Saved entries
+ + +

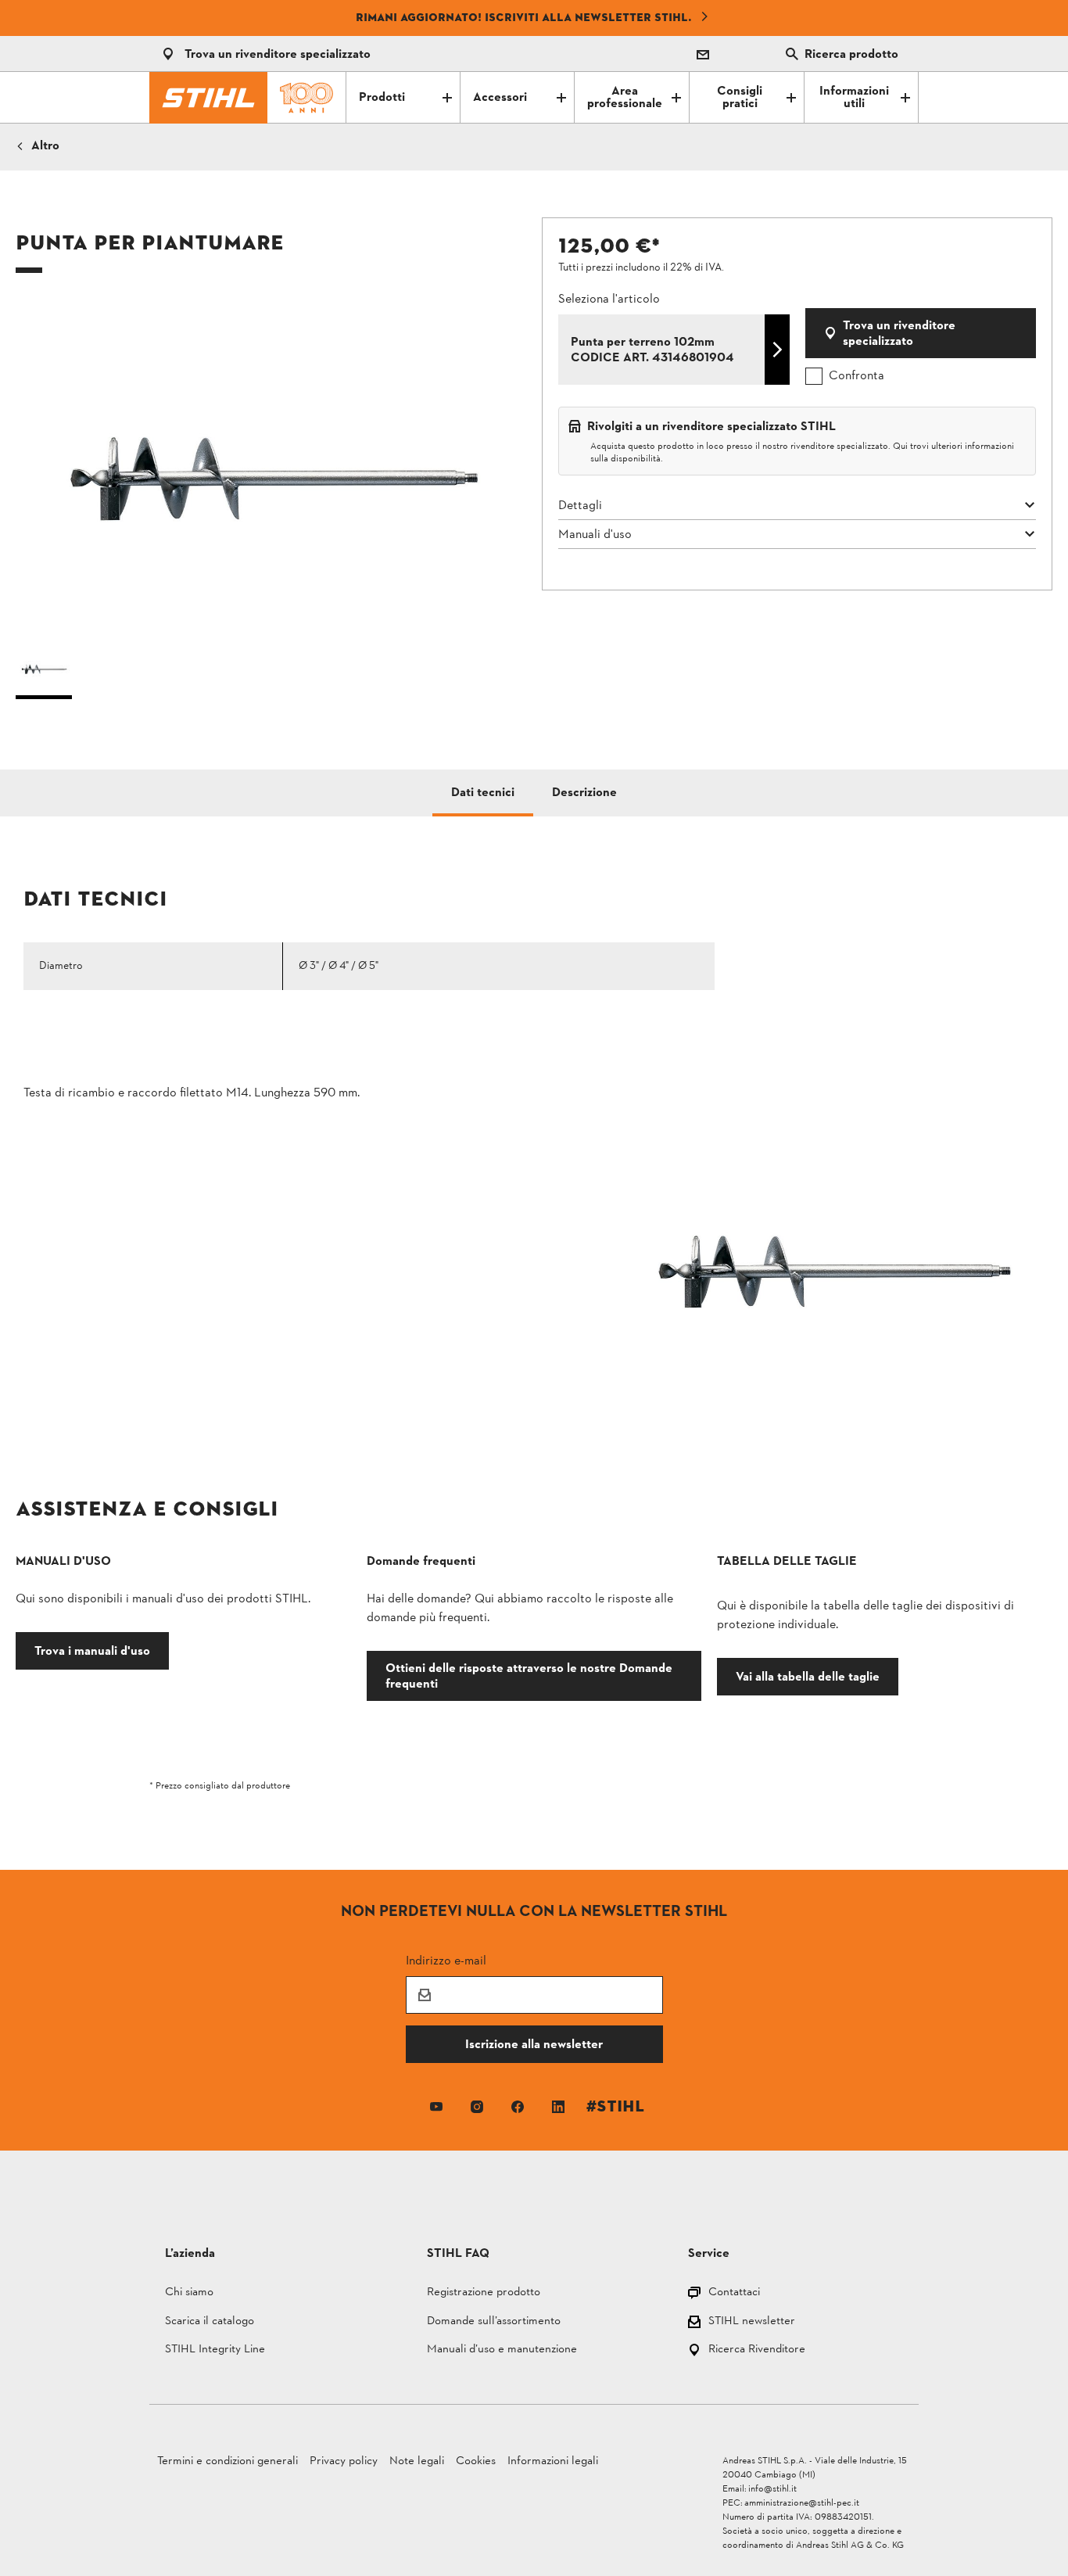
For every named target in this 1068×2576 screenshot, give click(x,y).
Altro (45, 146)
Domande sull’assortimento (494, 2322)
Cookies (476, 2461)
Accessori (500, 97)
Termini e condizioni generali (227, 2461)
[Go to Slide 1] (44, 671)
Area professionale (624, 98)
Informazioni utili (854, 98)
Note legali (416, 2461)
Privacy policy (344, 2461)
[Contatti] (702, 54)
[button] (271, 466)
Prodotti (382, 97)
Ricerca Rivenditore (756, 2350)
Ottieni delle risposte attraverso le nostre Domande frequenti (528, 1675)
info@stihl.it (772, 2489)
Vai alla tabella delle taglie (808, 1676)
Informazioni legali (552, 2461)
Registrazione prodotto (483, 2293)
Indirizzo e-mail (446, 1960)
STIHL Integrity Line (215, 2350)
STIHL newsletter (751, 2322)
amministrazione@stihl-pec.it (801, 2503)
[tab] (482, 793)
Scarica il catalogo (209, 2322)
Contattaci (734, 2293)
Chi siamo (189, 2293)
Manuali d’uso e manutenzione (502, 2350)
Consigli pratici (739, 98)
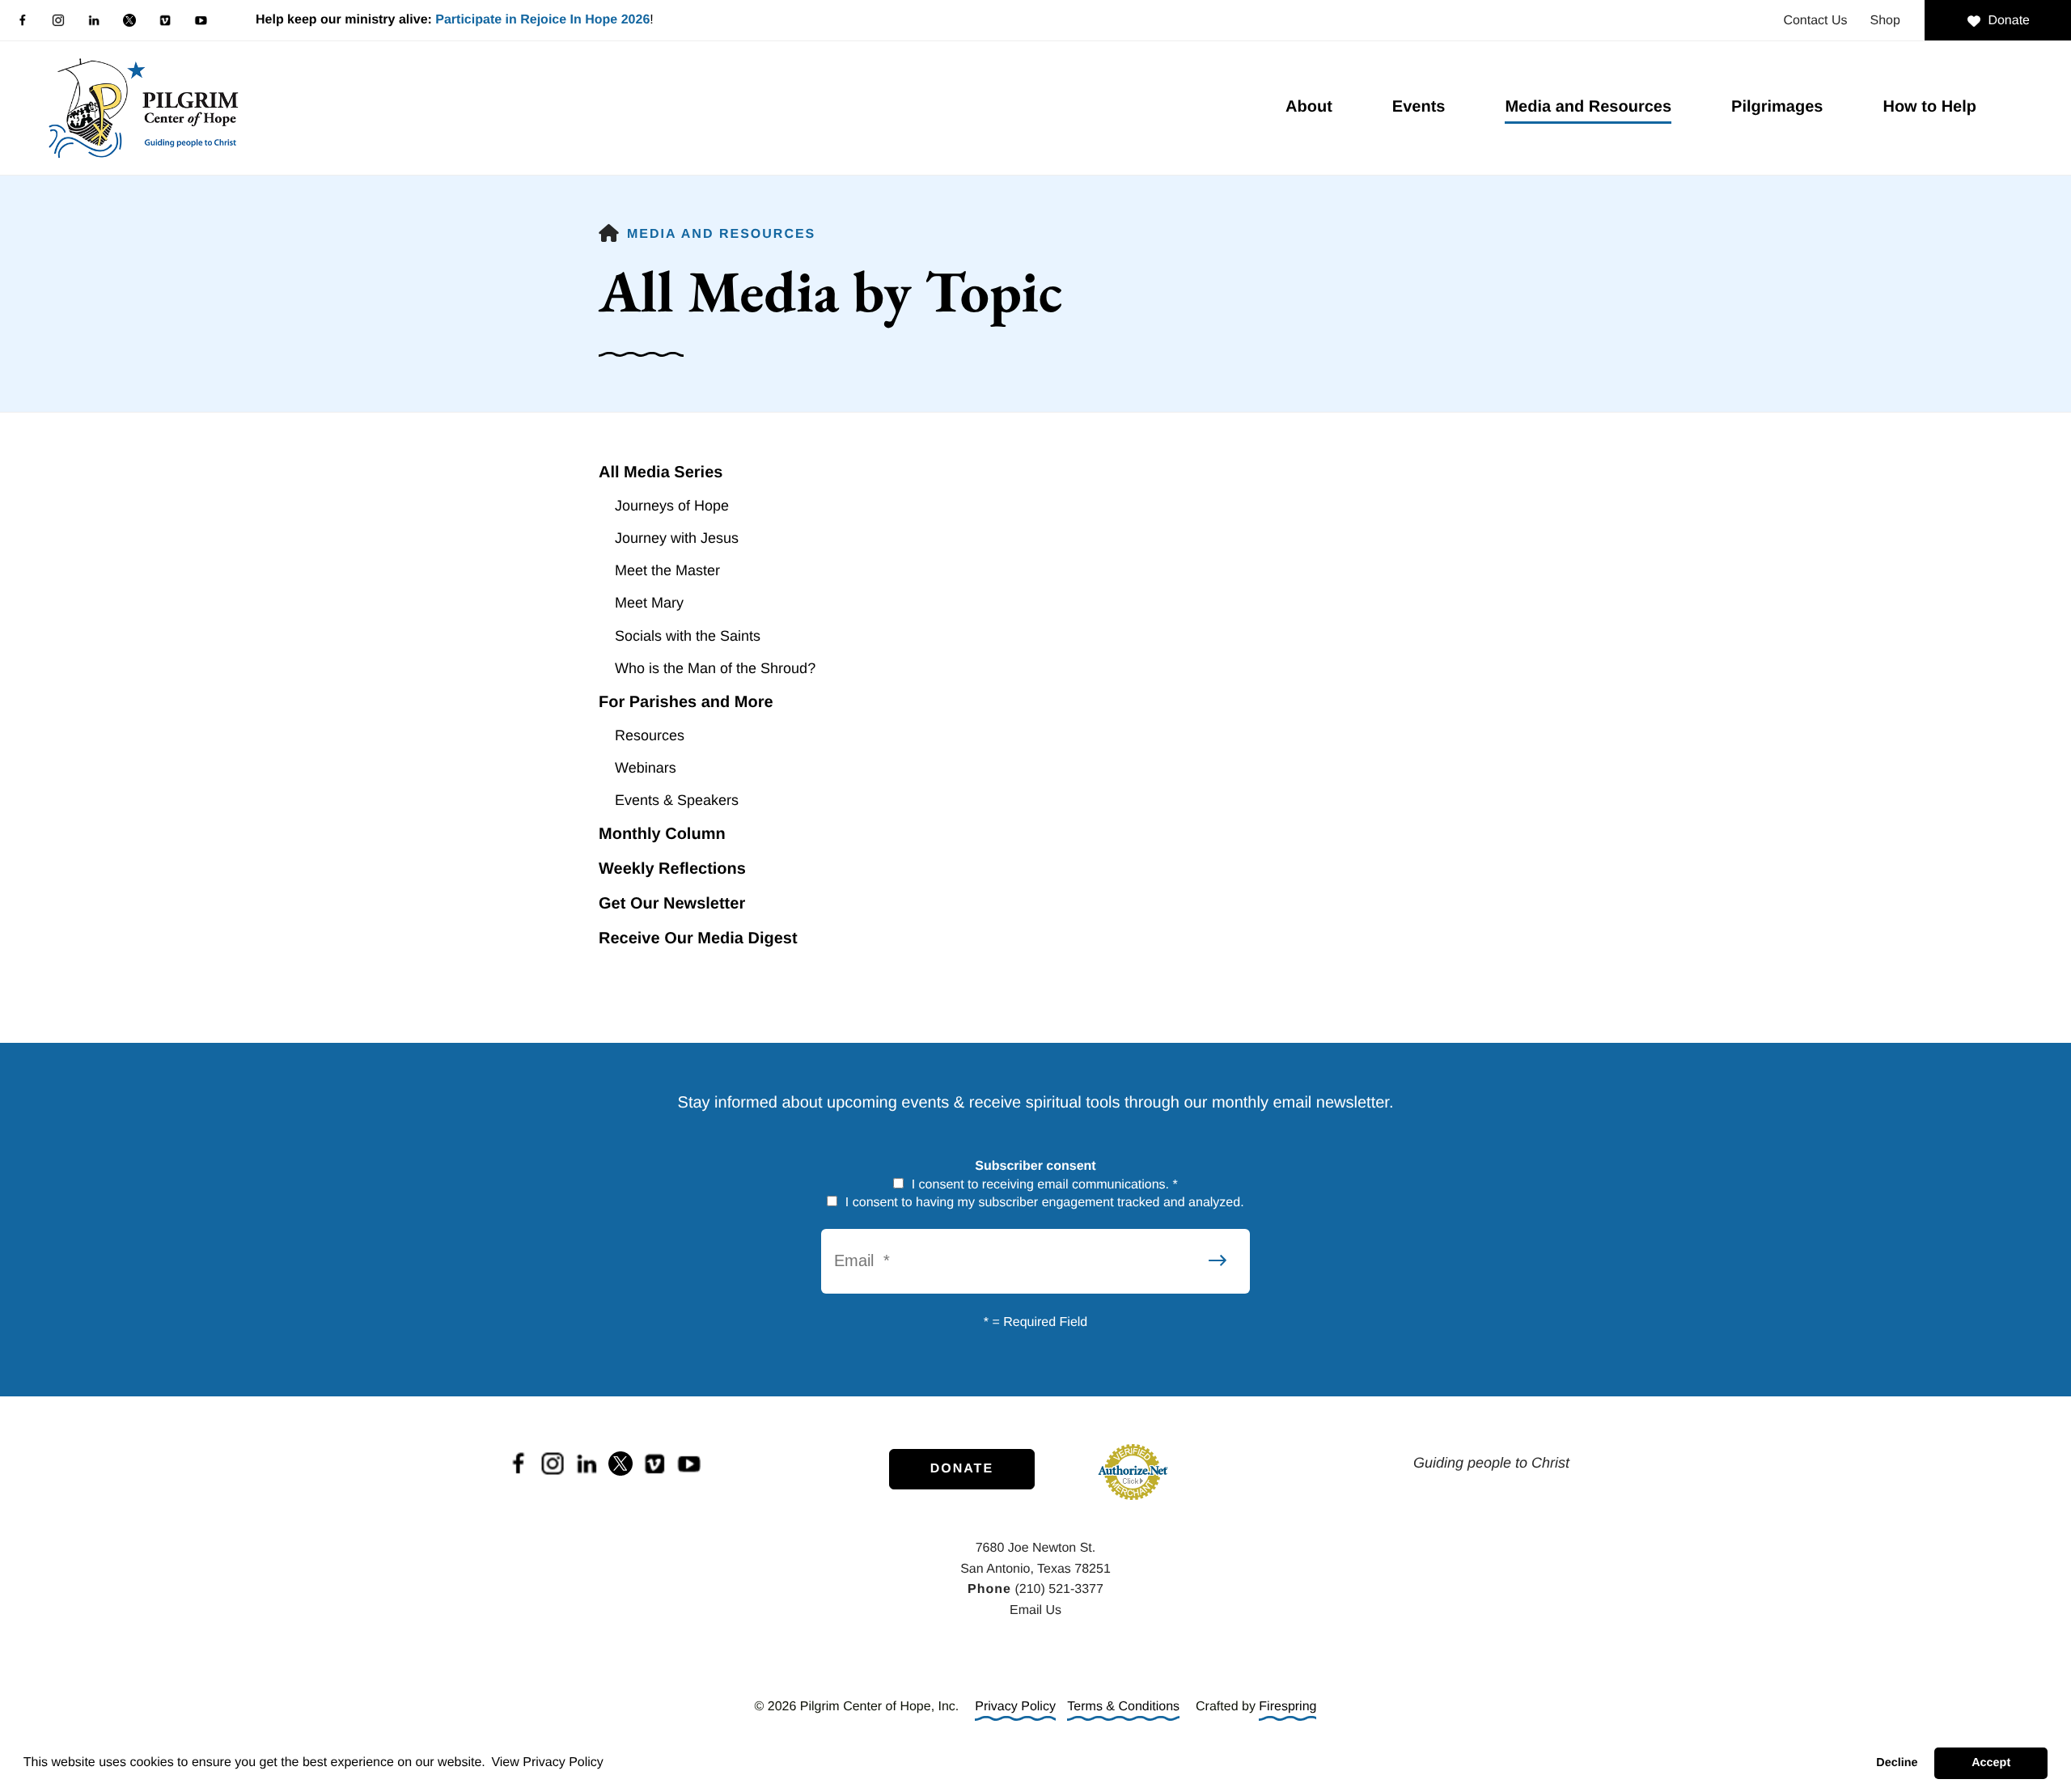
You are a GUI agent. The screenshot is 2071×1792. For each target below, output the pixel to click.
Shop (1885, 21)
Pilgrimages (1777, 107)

+ + +

Above are the entries; write them out again exactly, omitting the pictures.

Problem solution:
For every named target in this 1068×2576 screenshot, give click(x,y).
Altro (45, 146)
Domande sull’assortimento (494, 2322)
Cookies (476, 2461)
Accessori (500, 97)
Termini e condizioni generali (227, 2461)
[Go to Slide 1] (44, 671)
Area professionale (624, 98)
Informazioni utili (854, 98)
Note legali (416, 2461)
Privacy policy (344, 2461)
[Contatti] (702, 54)
[button] (271, 466)
Prodotti (382, 97)
Ricerca Rivenditore (756, 2350)
Ottieni delle risposte attraverso le nostre Domande frequenti (528, 1675)
info@stihl.it (772, 2489)
Vai alla tabella delle taglie (808, 1676)
Informazioni legali (552, 2461)
Registrazione prodotto (483, 2293)
Indirizzo e-mail (446, 1960)
STIHL Integrity Line (215, 2350)
STIHL newsletter (751, 2322)
amministrazione@stihl-pec.it (801, 2503)
[tab] (482, 793)
Scarica il catalogo (209, 2322)
Contattaci (734, 2293)
Chi siamo (189, 2293)
Manuali d’uso e manutenzione (502, 2350)
Consigli pratici (739, 98)
You are a GUI agent. The screenshot is 2071×1792. For each target below, output the pixel to click.
Shop (1885, 21)
Pilgrimages (1777, 107)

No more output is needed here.